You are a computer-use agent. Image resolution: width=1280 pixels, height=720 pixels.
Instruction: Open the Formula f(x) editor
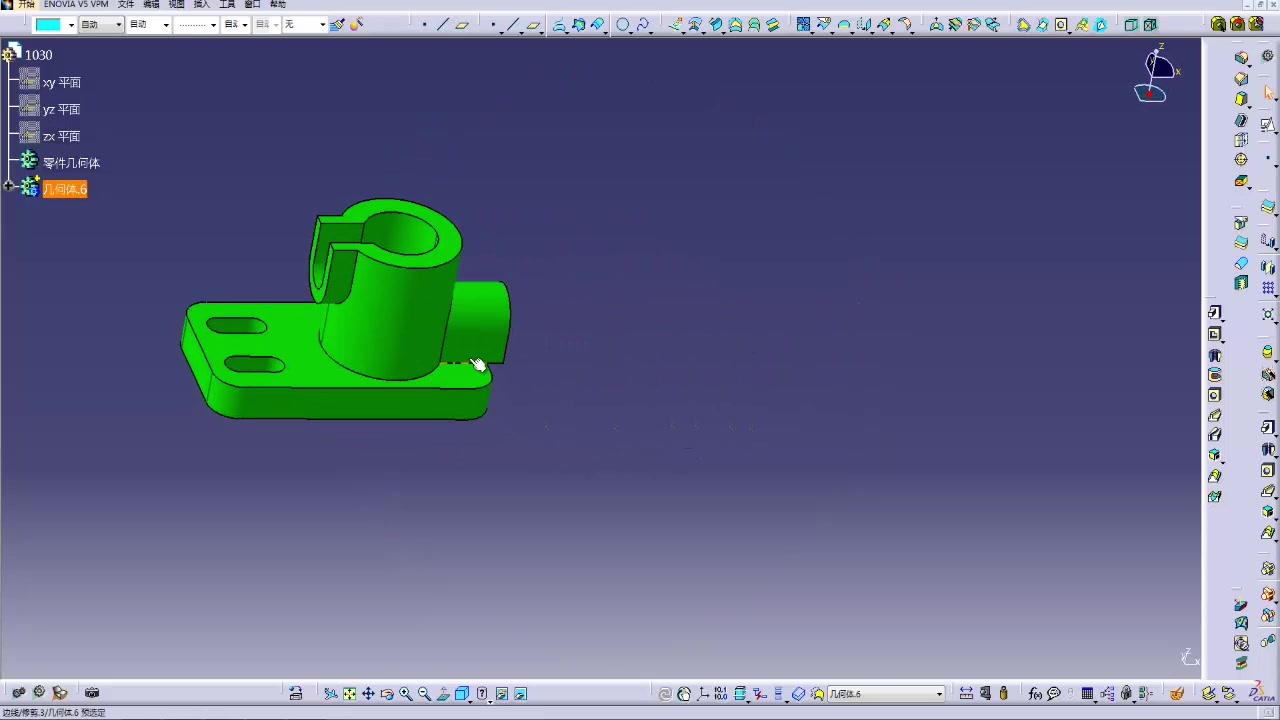(x=1035, y=693)
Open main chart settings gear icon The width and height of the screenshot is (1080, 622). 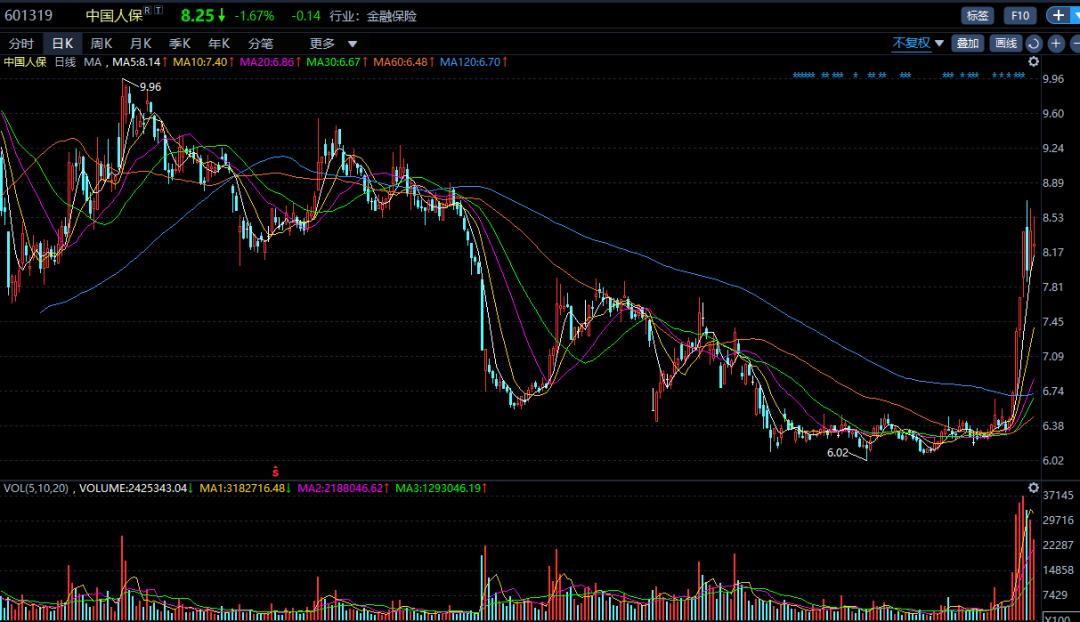click(x=1034, y=62)
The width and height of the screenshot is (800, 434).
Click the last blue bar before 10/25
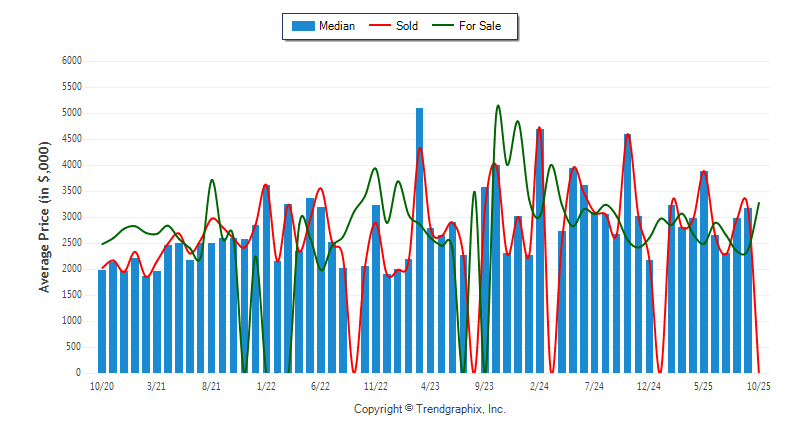coord(748,290)
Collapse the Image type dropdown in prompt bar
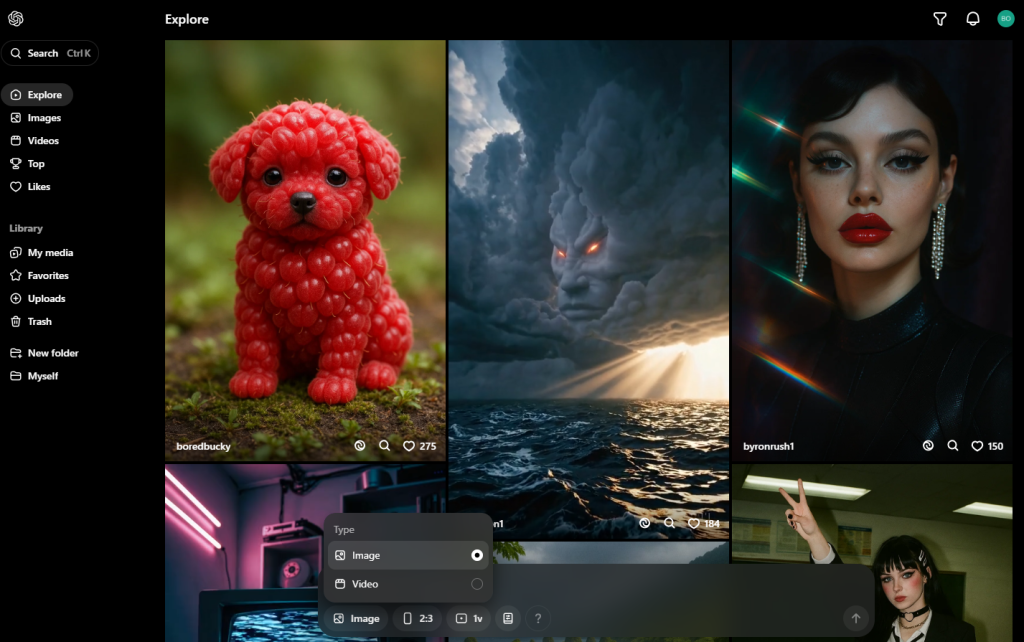The width and height of the screenshot is (1024, 642). pos(357,619)
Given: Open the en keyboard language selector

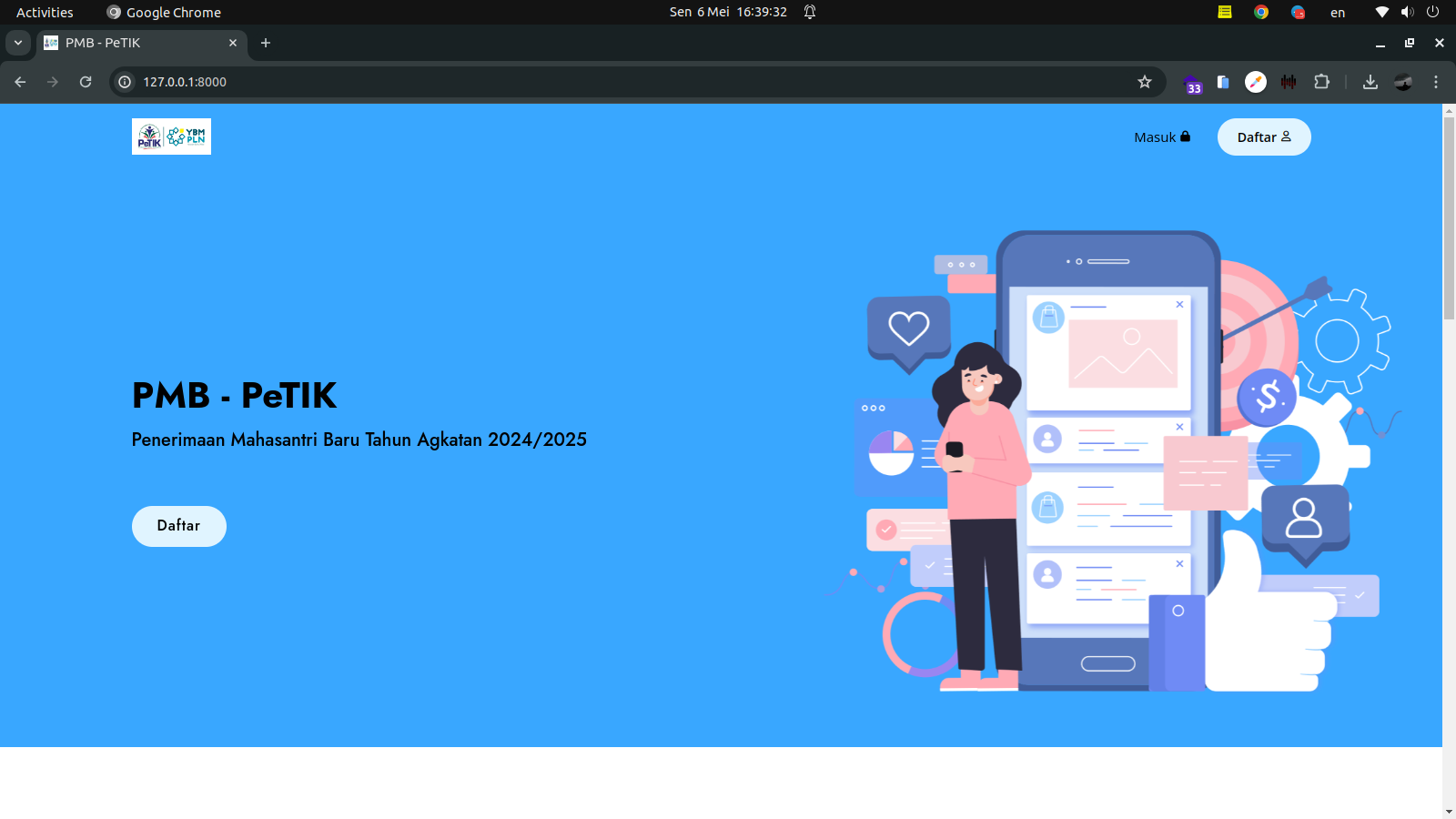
----------
■ WORK TO BE COMPLETED
Nothing but the lines from the one that contains "The width and height of the screenshot is (800, 434)." through the last line of the records belongs in the answer, reproduced exactly, with no pictures.

■ WRITTEN ANSWER
The width and height of the screenshot is (800, 434).
Click the last blue bar before 10/25
coord(748,290)
Collapse the Image type dropdown in prompt bar
The width and height of the screenshot is (1024, 642). pos(357,619)
Given: Open the en keyboard language selector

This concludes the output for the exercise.